Graphical Solution, Shaded Region and Area
Video Explanation
Question
Solve the following system of equations graphically and shade the region between the lines and the y-axis:
\[ 4x – y = 4 \]
\[ 3x + 2y = 14 \]
Solution
Step 1: Write Both Equations in the Form \(y = mx + c\)
Equation (1):
\[ 4x – y = 4 \Rightarrow y = 4x – 4 \]
Equation (2):
\[ 3x + 2y = 14 \Rightarrow 2y = 14 – 3x \Rightarrow y = 7 – \frac{3}{2}x \]
Step 2: Prepare Tables of Values
For Equation (1): \(y = 4x – 4\)
| x | y |
|---|---|
| 0 | -4 |
| 1 | 0 |
For Equation (2): \(y = 7 – \frac{3}{2}x\)
| x | y |
|---|---|
| 0 | 7 |
| 2 | 4 |
Step 3: Graphical Representation
Plot the following points on the same Cartesian plane:
- Line 1: (0, −4) and (1, 0)
- Line 2: (0, 7) and (2, 4)
Join each pair of points to obtain two straight lines.
The two straight lines intersect at the point (2, 4).
Result
The graphical solution of the given system of equations is:
\[ (x, y) = (2, 4) \]
Step 4: Shading of the Required Region
The region bounded by:
- The line \(4x – y = 4\)
- The line \(3x + 2y = 14\)
- The y-axis \((x = 0)\)
forms a triangular region. Shade this region.

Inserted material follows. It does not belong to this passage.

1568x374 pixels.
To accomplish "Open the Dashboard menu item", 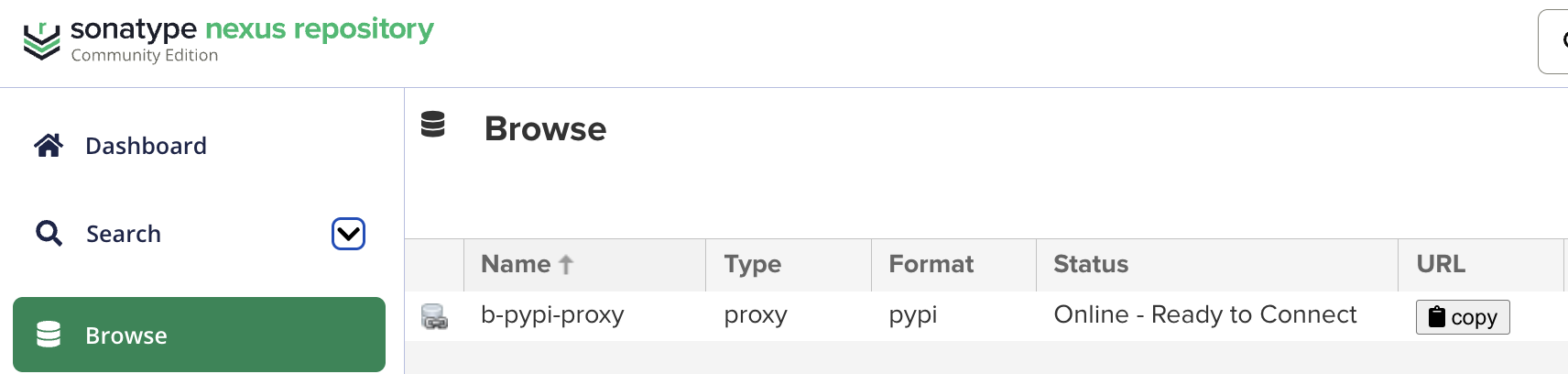I will pyautogui.click(x=146, y=146).
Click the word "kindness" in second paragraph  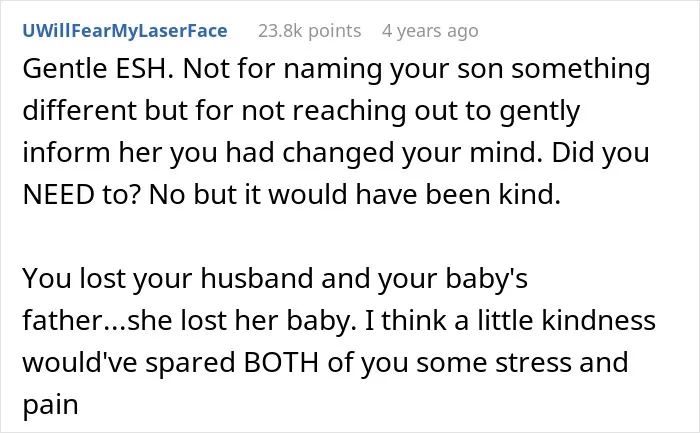click(598, 321)
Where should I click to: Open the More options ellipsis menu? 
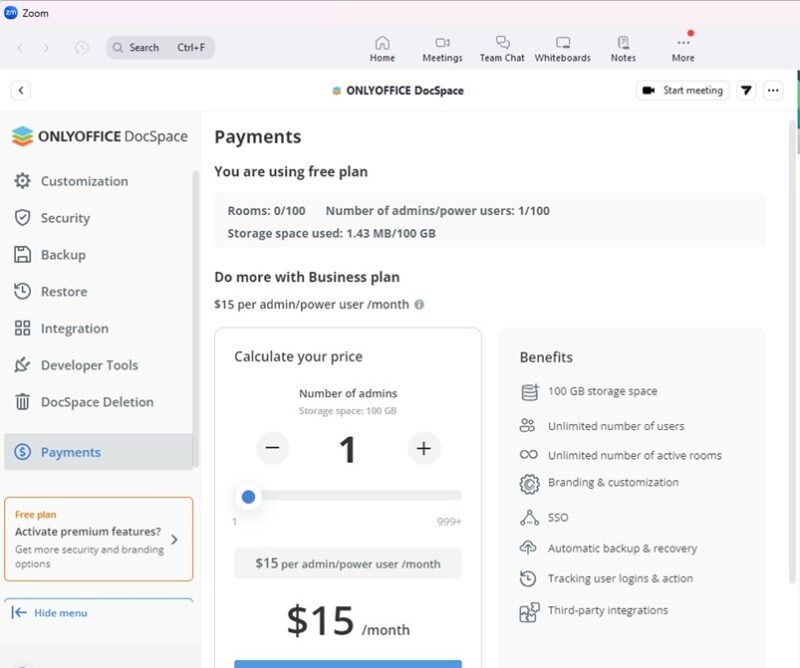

Step 5: Area of the Bounded Region
Vertices of the triangle are:
- (0, −4)
- (0, 7)
- (2, 4)
Base of the triangle (along y-axis) = \(7 – (-4) = 11\) units
Height of the triangle = horizontal distance of (2, 4) from y-axis = 2 units
\[ \text{Area} = \frac{1}{2} \times 11 \times 2 = 11 \]
Answer
Solution of the given system of equations is:
\[ (x, y) = (2, 4) \]
Area of the region bounded by the given lines and the y-axis = 11 square units.
Conclusion
The required region is shaded and its area is 11 square units.